REQUIRED ACTION = Copy every record below exactly as written, but leave out the pictures.

MATERIAL SHOWN =
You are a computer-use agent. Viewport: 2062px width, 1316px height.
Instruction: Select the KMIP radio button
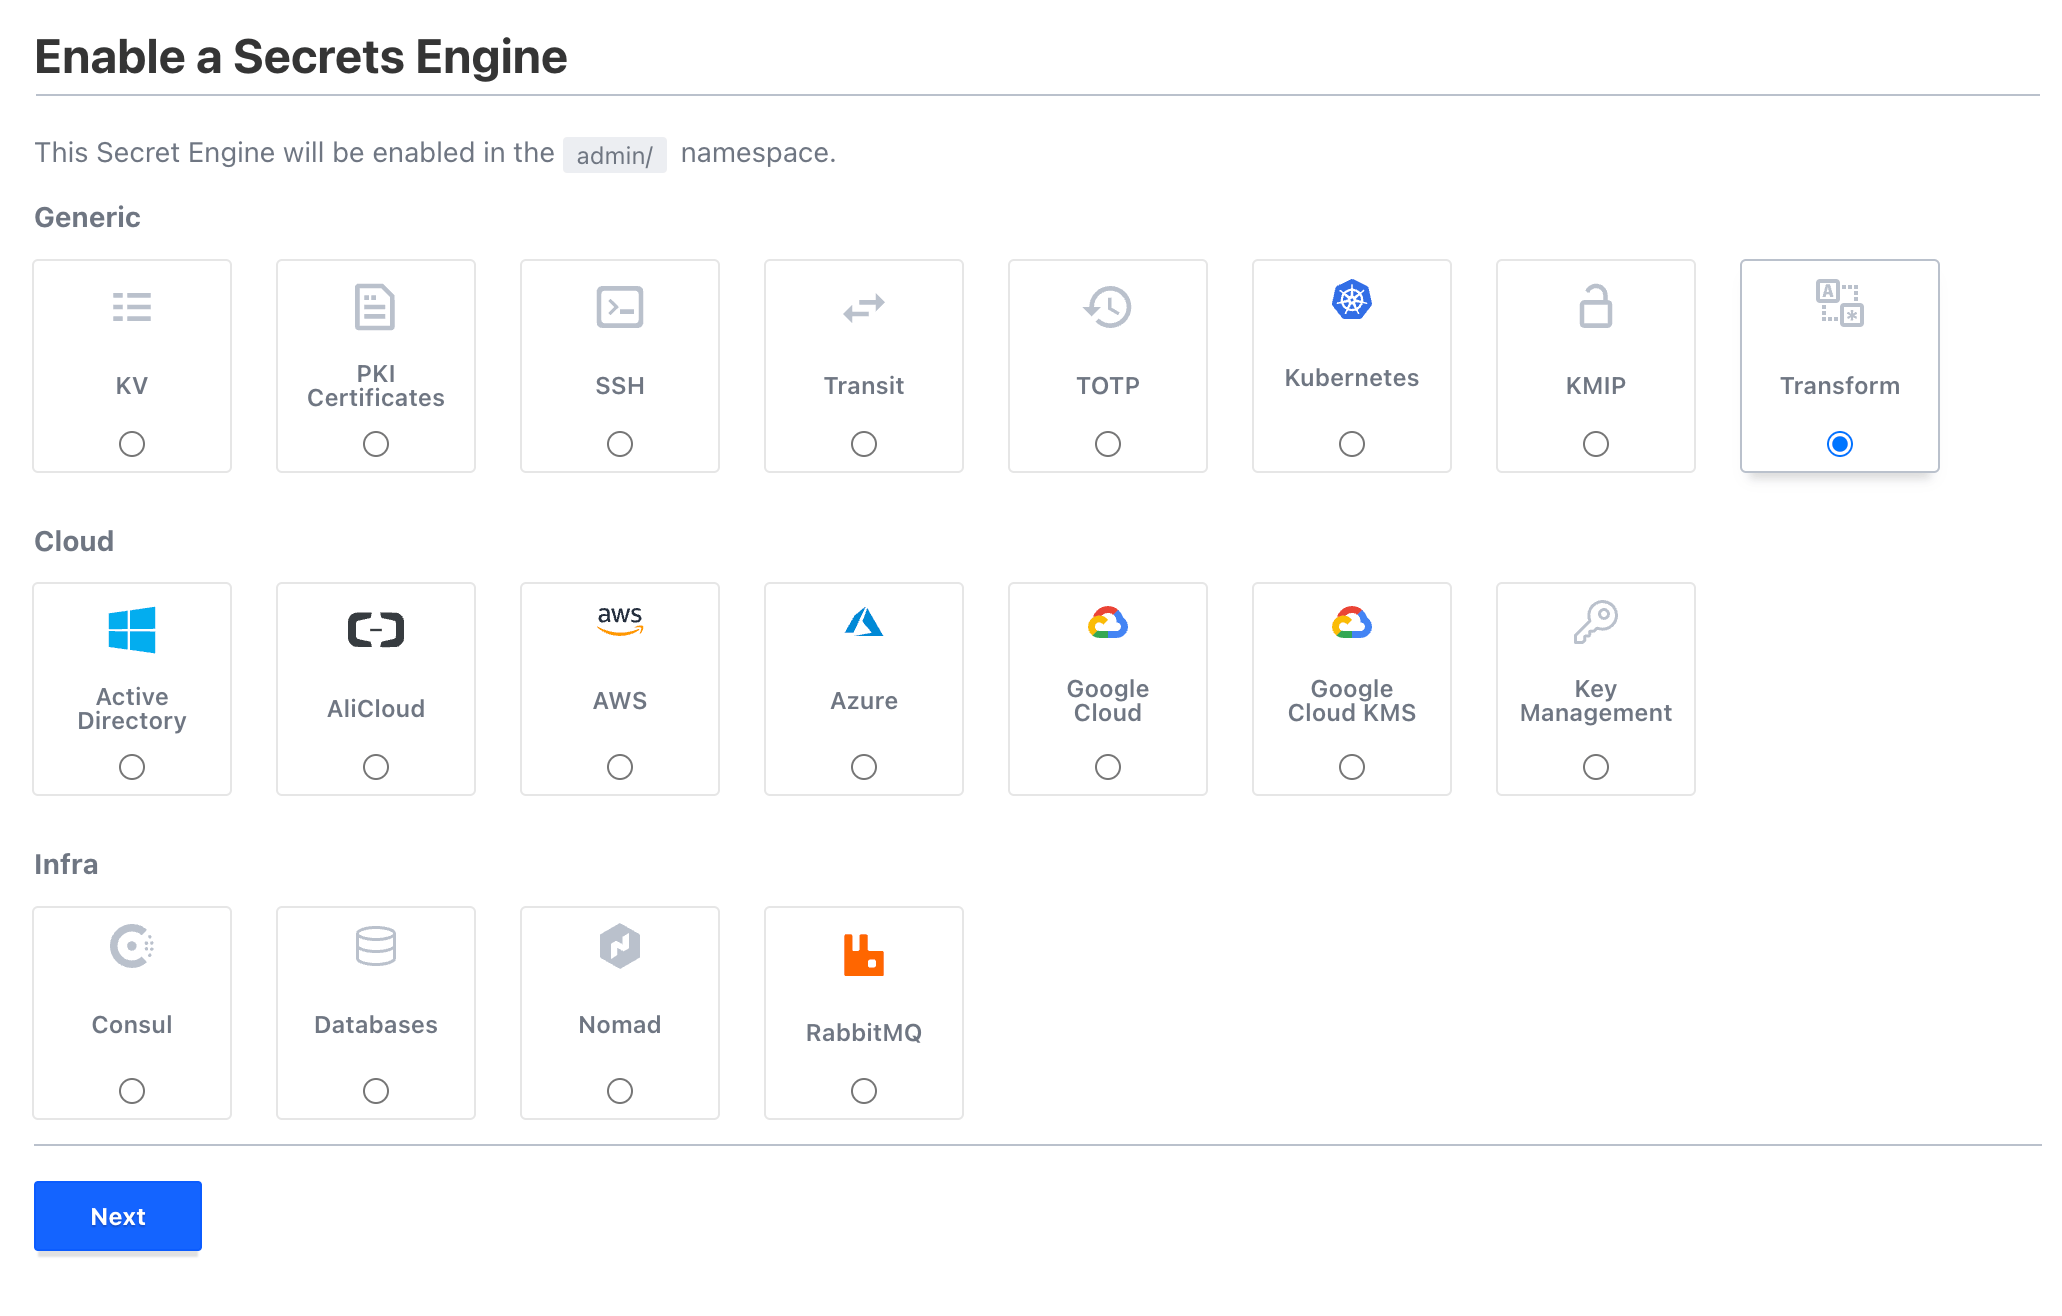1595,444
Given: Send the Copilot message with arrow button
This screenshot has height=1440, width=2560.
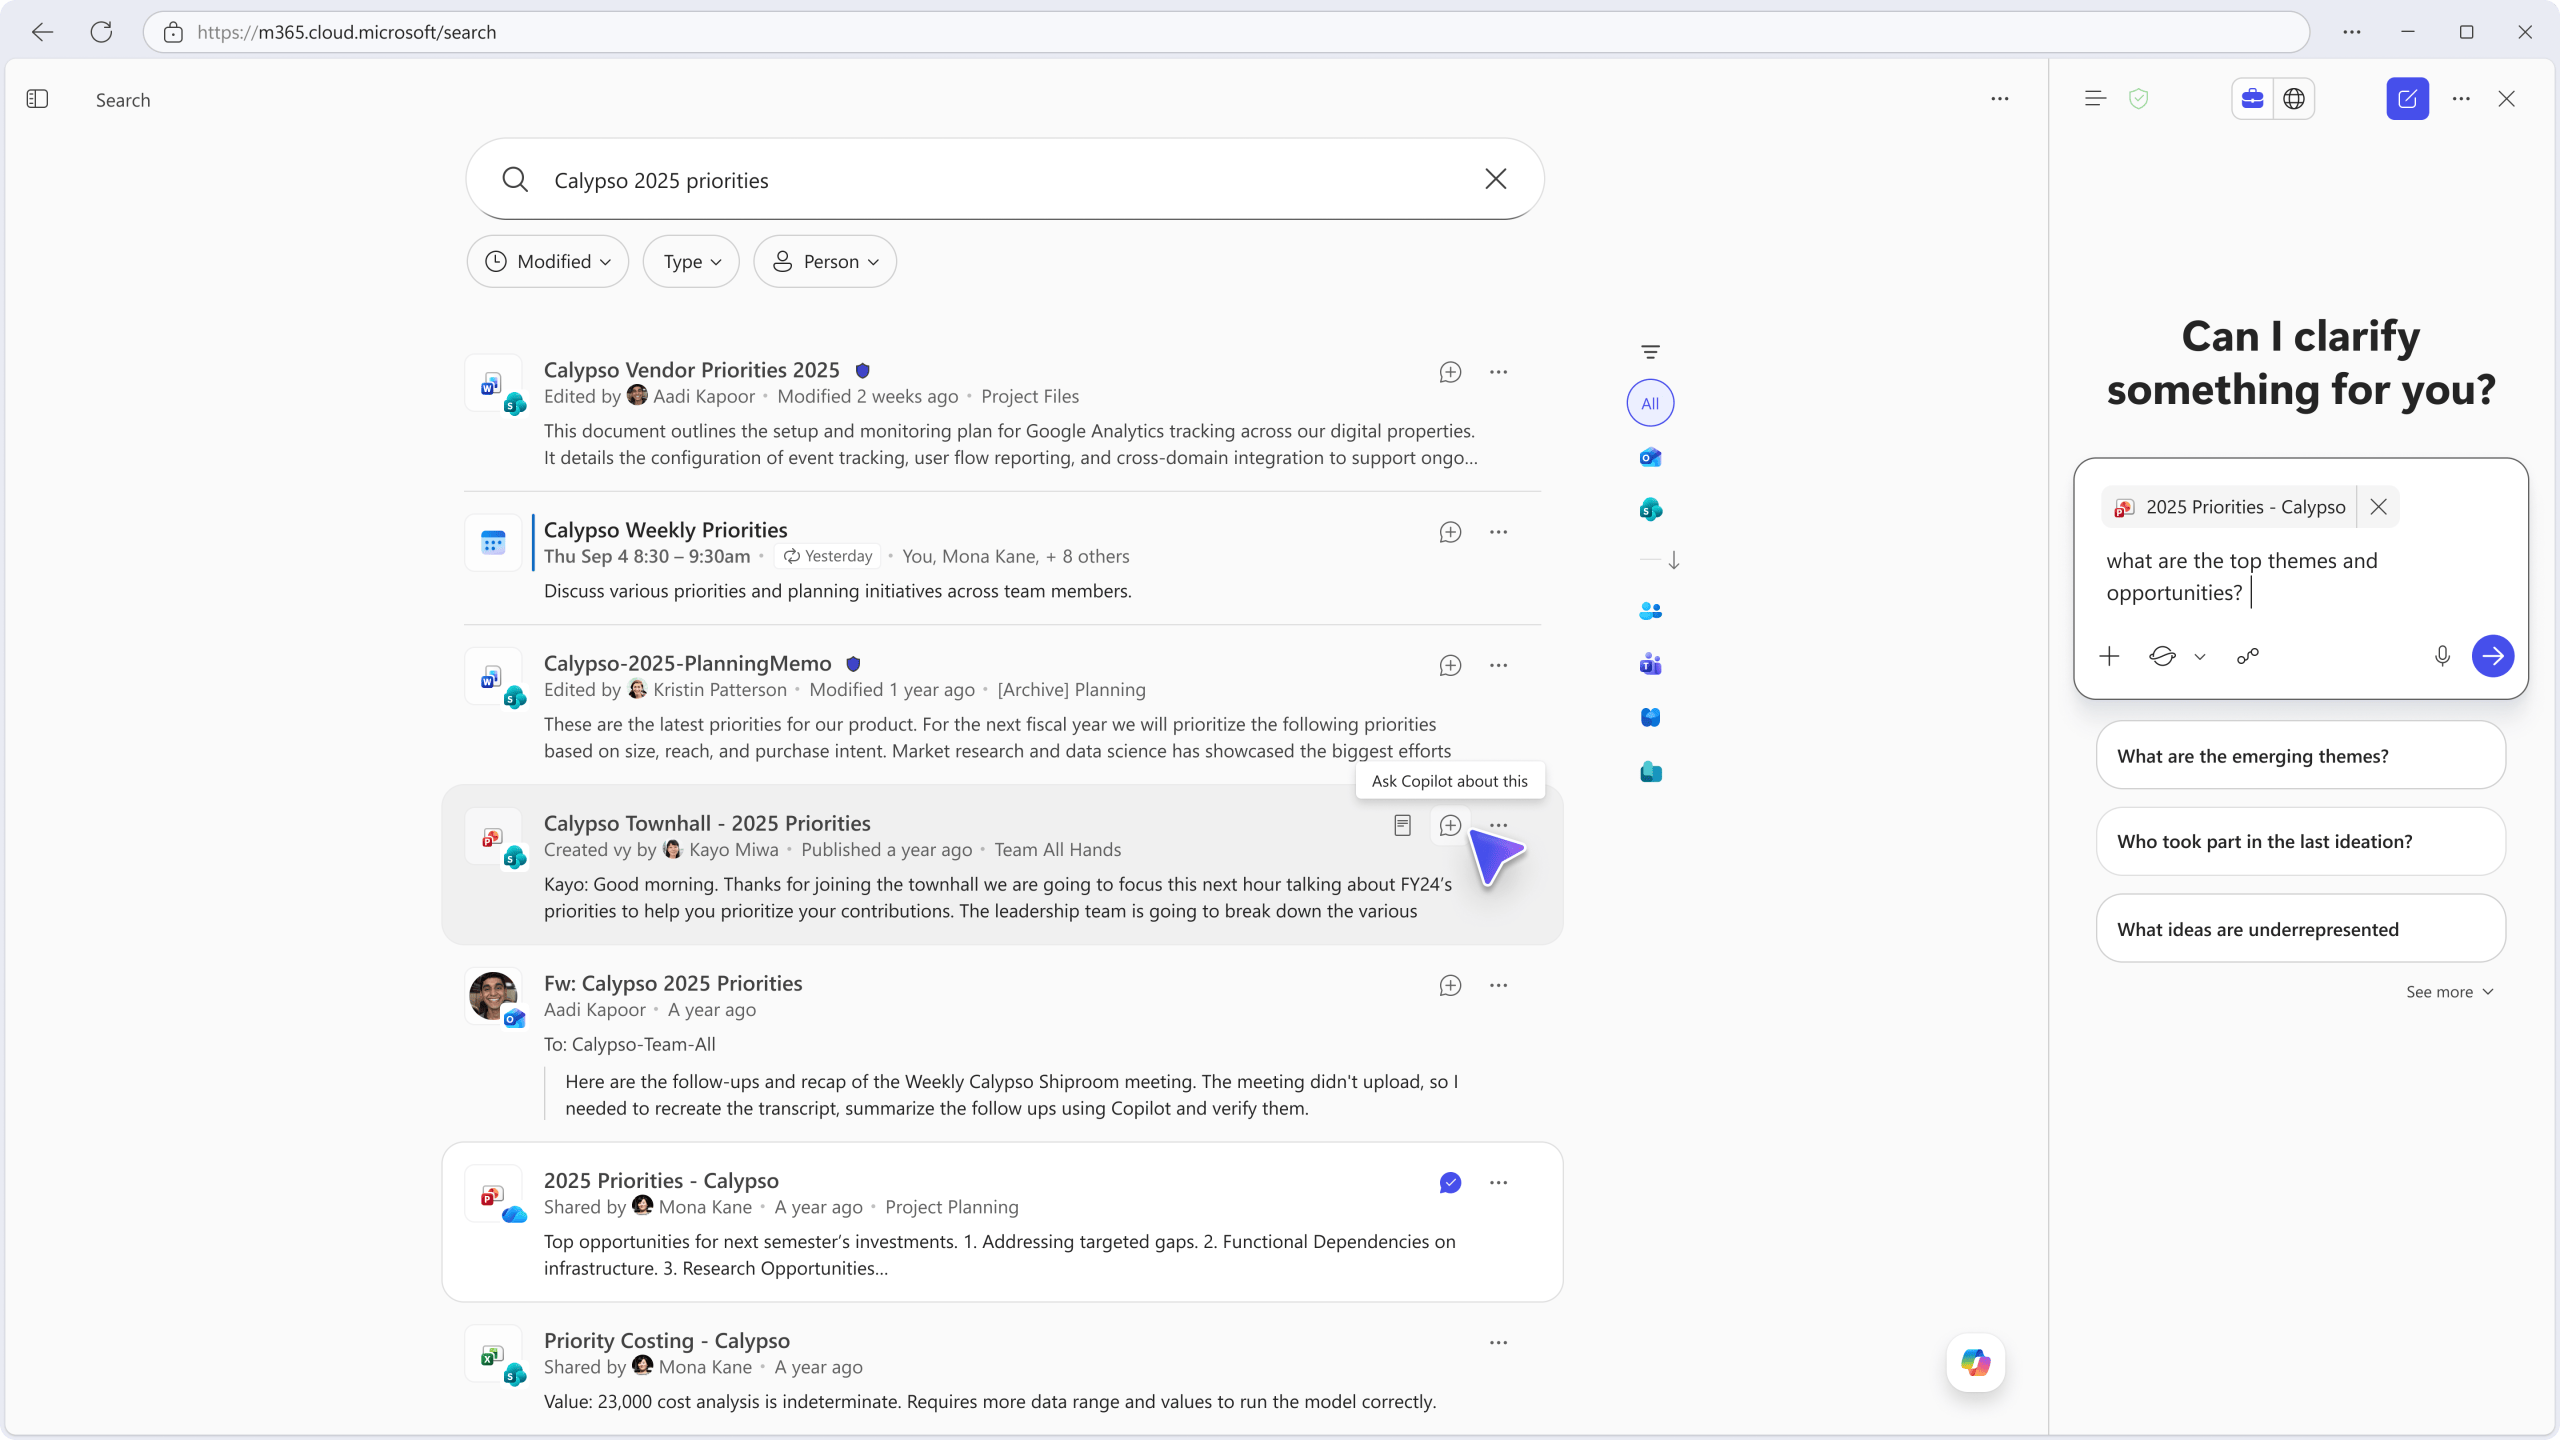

WRITTEN RESPONSE =
You are a computer-use agent. Viewport: 2062px width, 1316px height.
Instruction: Select the KMIP radio button
1595,444
Given: Send the Copilot message with arrow button
This screenshot has height=1440, width=2560.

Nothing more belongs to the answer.